Look through the data below for the line with "Screen dimensions: 734x643", and transcribe it exactly together with each line after it up to and including the line with "Task: Open more". Give nothing else.

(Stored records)
>>

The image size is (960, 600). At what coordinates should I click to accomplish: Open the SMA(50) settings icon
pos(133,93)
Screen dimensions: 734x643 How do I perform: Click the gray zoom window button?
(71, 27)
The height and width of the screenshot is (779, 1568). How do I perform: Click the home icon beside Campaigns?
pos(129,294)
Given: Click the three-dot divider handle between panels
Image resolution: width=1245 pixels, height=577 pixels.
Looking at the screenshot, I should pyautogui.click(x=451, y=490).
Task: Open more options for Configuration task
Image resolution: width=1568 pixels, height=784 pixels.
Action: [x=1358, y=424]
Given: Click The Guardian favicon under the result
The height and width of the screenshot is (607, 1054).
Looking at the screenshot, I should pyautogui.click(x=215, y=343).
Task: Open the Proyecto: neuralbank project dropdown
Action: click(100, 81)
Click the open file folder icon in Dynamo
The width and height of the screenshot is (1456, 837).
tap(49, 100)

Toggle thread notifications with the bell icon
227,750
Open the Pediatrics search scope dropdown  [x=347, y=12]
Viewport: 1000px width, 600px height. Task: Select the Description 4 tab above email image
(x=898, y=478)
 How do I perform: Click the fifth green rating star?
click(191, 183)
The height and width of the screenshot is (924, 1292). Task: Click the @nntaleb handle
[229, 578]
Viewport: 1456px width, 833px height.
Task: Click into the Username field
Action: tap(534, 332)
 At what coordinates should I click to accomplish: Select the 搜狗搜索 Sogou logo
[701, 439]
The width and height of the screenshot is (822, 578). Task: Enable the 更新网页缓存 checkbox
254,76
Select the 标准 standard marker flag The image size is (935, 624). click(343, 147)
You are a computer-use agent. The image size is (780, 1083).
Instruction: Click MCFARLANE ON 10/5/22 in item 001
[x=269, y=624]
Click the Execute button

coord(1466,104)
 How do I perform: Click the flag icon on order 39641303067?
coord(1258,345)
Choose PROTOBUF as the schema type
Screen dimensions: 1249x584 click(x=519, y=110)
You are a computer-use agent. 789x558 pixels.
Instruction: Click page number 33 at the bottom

<<

SOLUTION TO THIS EXERCISE:
Screen dimensions: 734x643 How do I perform: Click the gray zoom window button?
(71, 27)
The height and width of the screenshot is (779, 1568). How do I perform: Click the home icon beside Campaigns?
pos(129,294)
Given: Click the three-dot divider handle between panels
Image resolution: width=1245 pixels, height=577 pixels.
Looking at the screenshot, I should pyautogui.click(x=451, y=490).
Task: Open more options for Configuration task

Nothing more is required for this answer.